_Aim of the exercise_.
After locating the line with "You are a computer-use" in the entries below, set down exactly that line and each one after it to the end, skipping pictures.

Top of Records to process

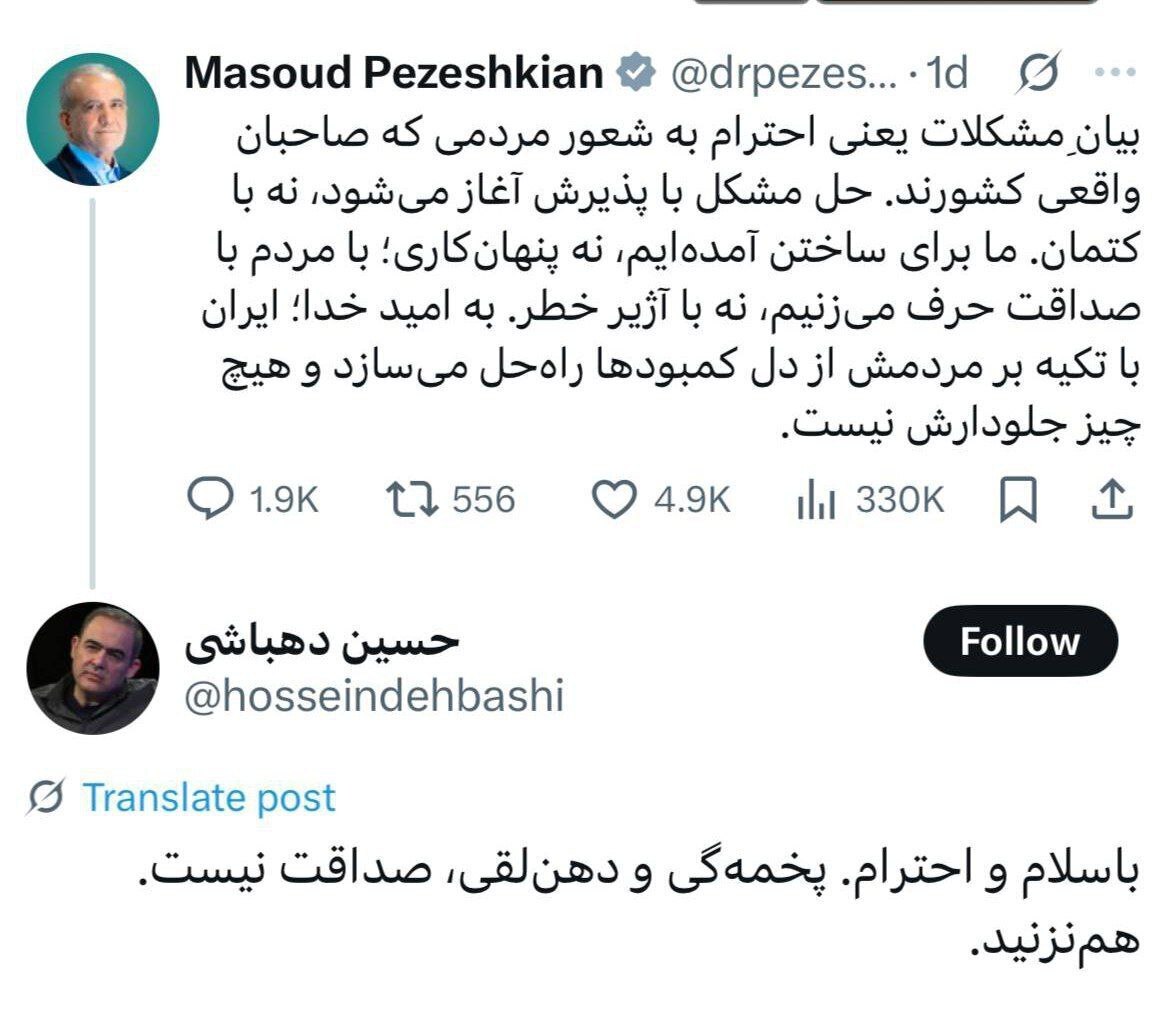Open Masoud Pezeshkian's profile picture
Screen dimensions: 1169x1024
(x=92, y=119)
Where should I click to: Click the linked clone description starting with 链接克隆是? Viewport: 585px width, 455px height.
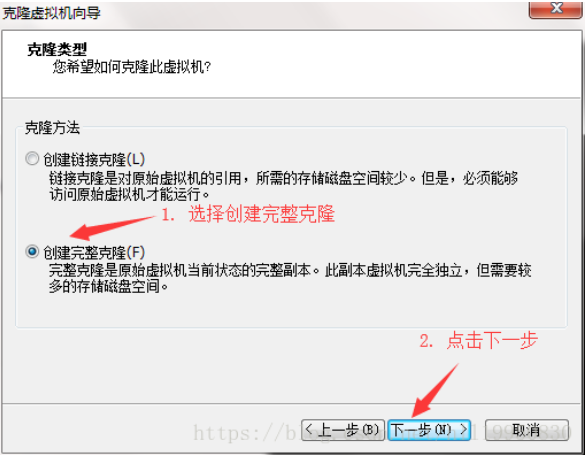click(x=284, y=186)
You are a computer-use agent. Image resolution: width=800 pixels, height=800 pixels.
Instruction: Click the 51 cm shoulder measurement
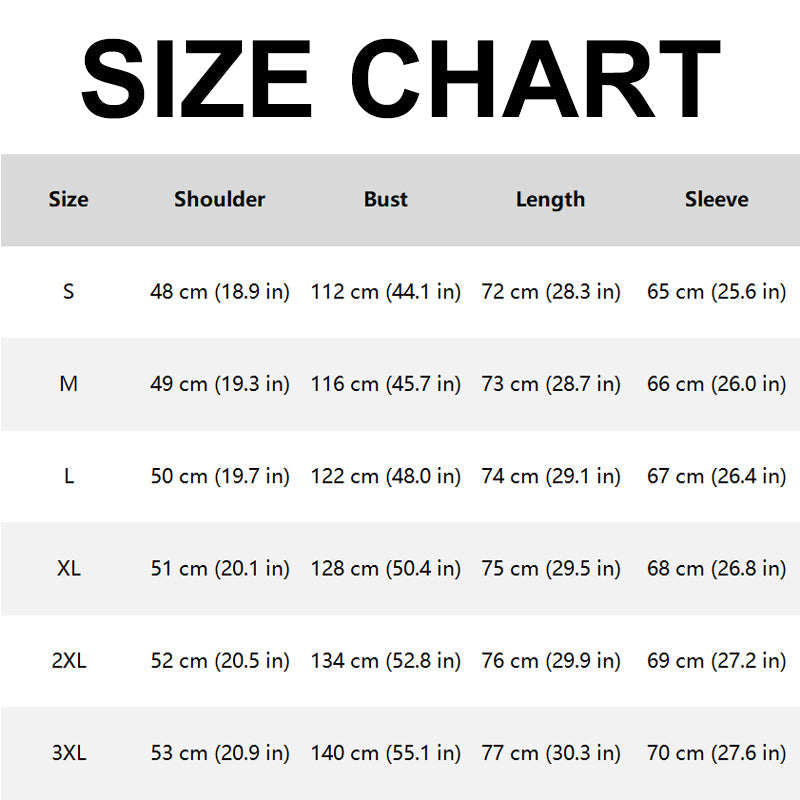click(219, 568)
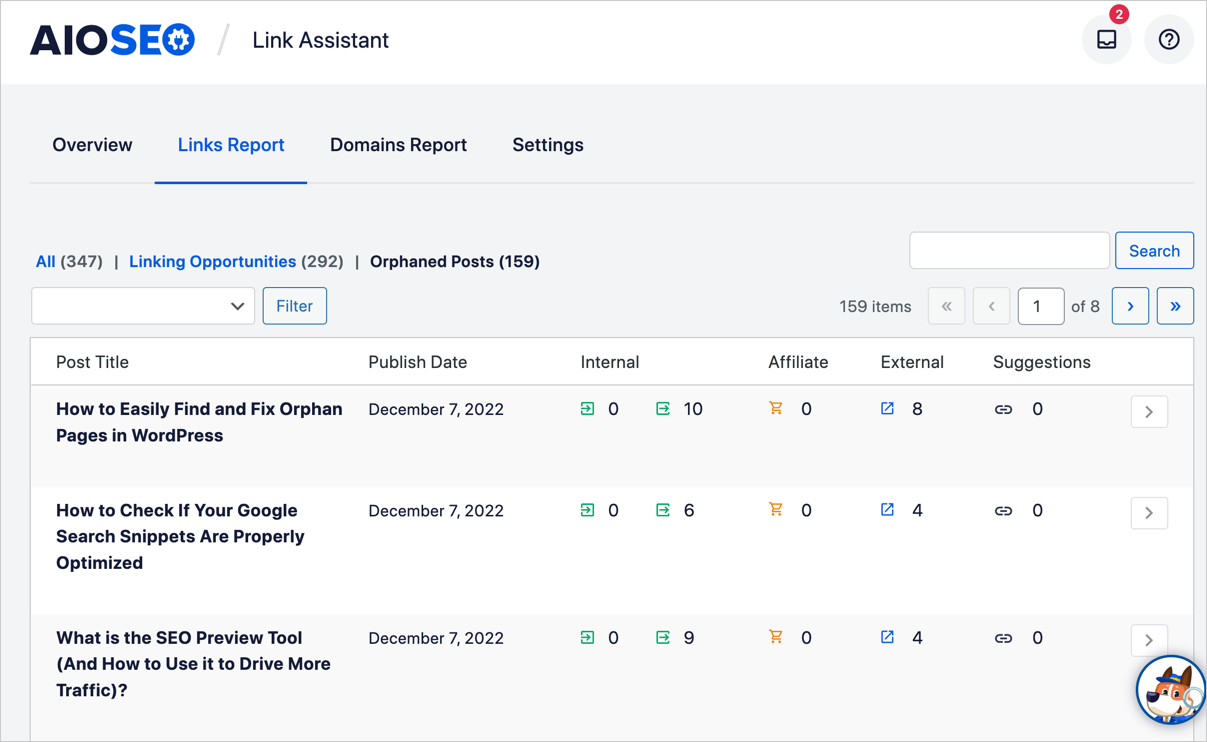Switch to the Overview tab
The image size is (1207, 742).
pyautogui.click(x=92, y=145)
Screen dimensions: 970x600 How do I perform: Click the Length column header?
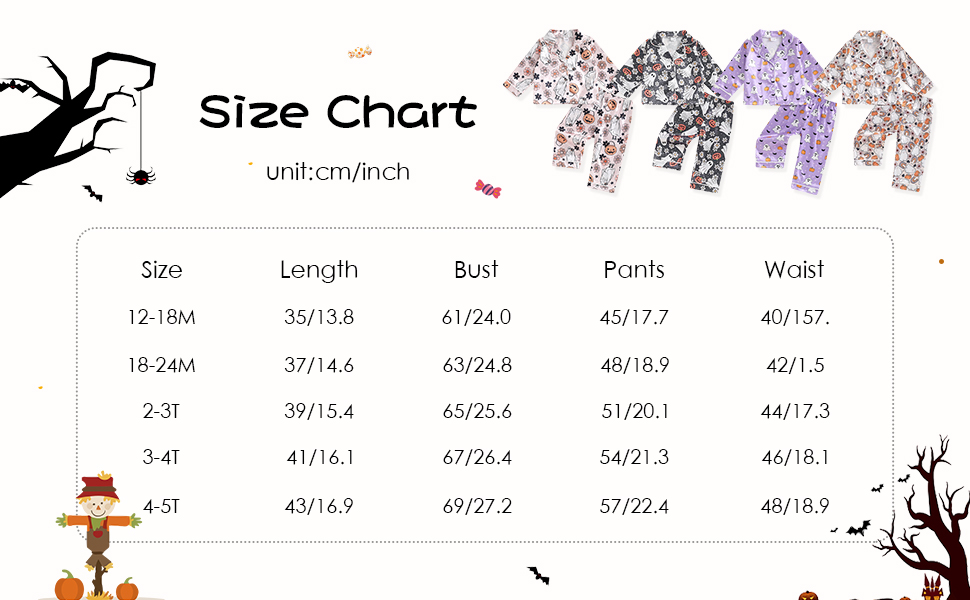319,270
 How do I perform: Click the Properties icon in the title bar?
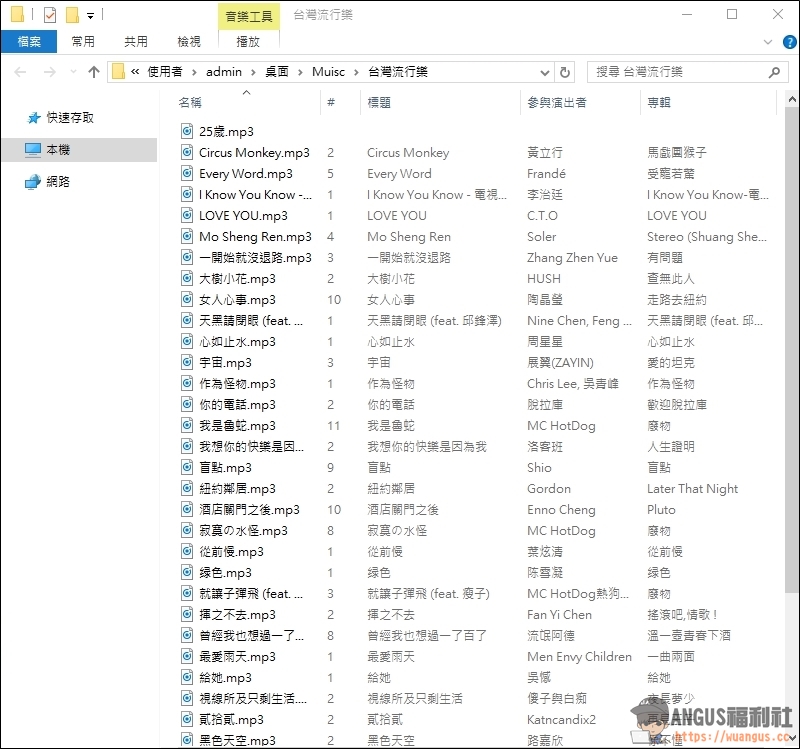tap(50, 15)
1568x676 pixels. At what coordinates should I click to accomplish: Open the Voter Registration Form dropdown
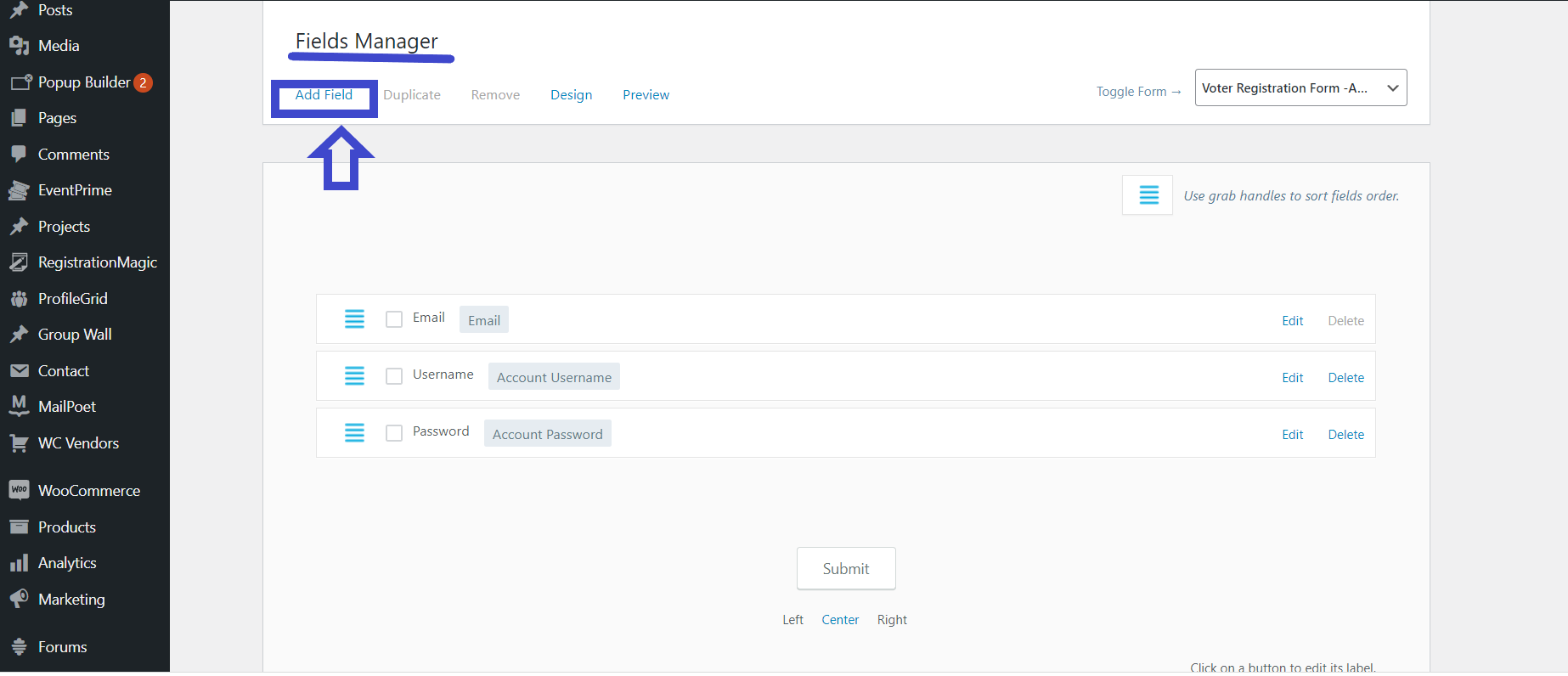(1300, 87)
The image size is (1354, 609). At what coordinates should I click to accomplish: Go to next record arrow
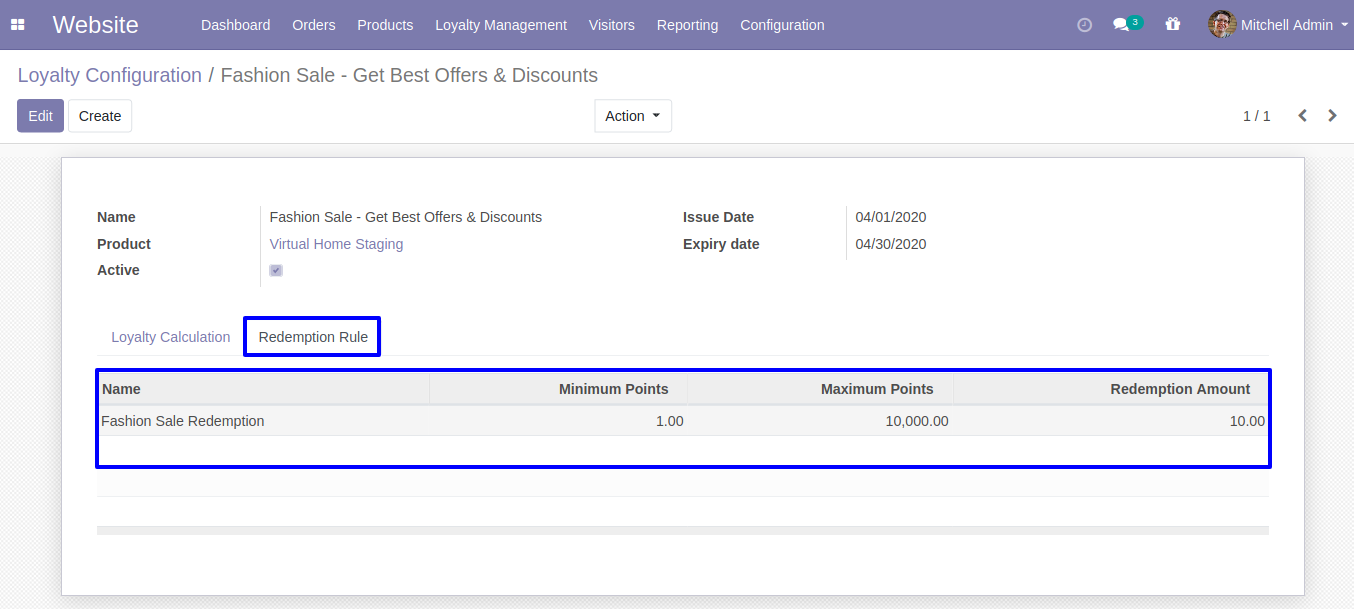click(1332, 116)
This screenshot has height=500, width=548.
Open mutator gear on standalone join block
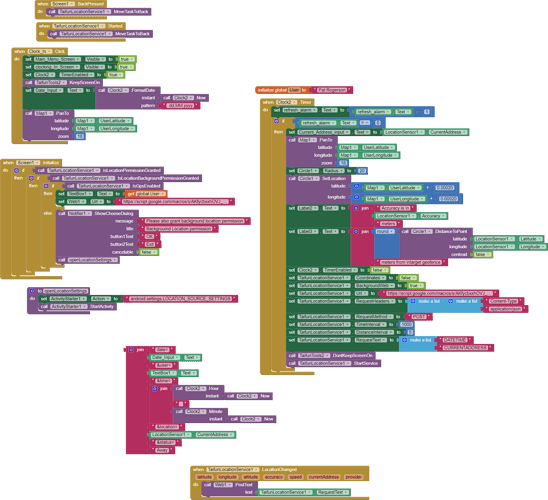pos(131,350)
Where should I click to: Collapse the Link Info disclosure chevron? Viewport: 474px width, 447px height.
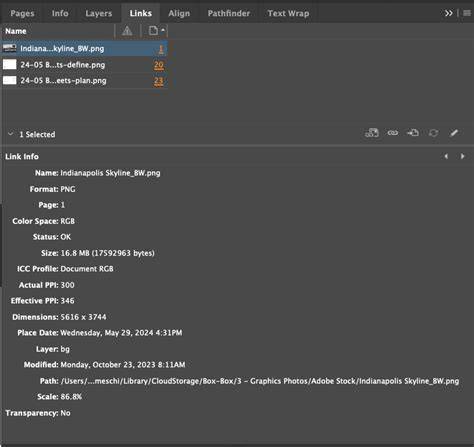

Bottom of Records to process

_Exercise solution_.
You are a computer-use agent. Image resolution: width=800 pixels, height=800 pixels.
Instruction: Click the 51 cm shoulder measurement
click(219, 568)
Switch to the Overview tab
The image size is (1207, 742).
pyautogui.click(x=92, y=145)
Screen dimensions: 970x600 How do I perform: Click the Length column header?
319,270
 How do I perform: Click the Properties icon in the title bar?
tap(50, 15)
1568x676 pixels. At what coordinates should I click to accomplish: Open the Voter Registration Form dropdown
(1300, 87)
The image size is (1354, 609). At what coordinates should I click to accomplish: Go to next record arrow
click(1332, 116)
This screenshot has height=500, width=548.
Open mutator gear on standalone join block
pos(131,350)
Where should I click to: Collapse the Link Info disclosure chevron? Viewport: 474px width, 447px height.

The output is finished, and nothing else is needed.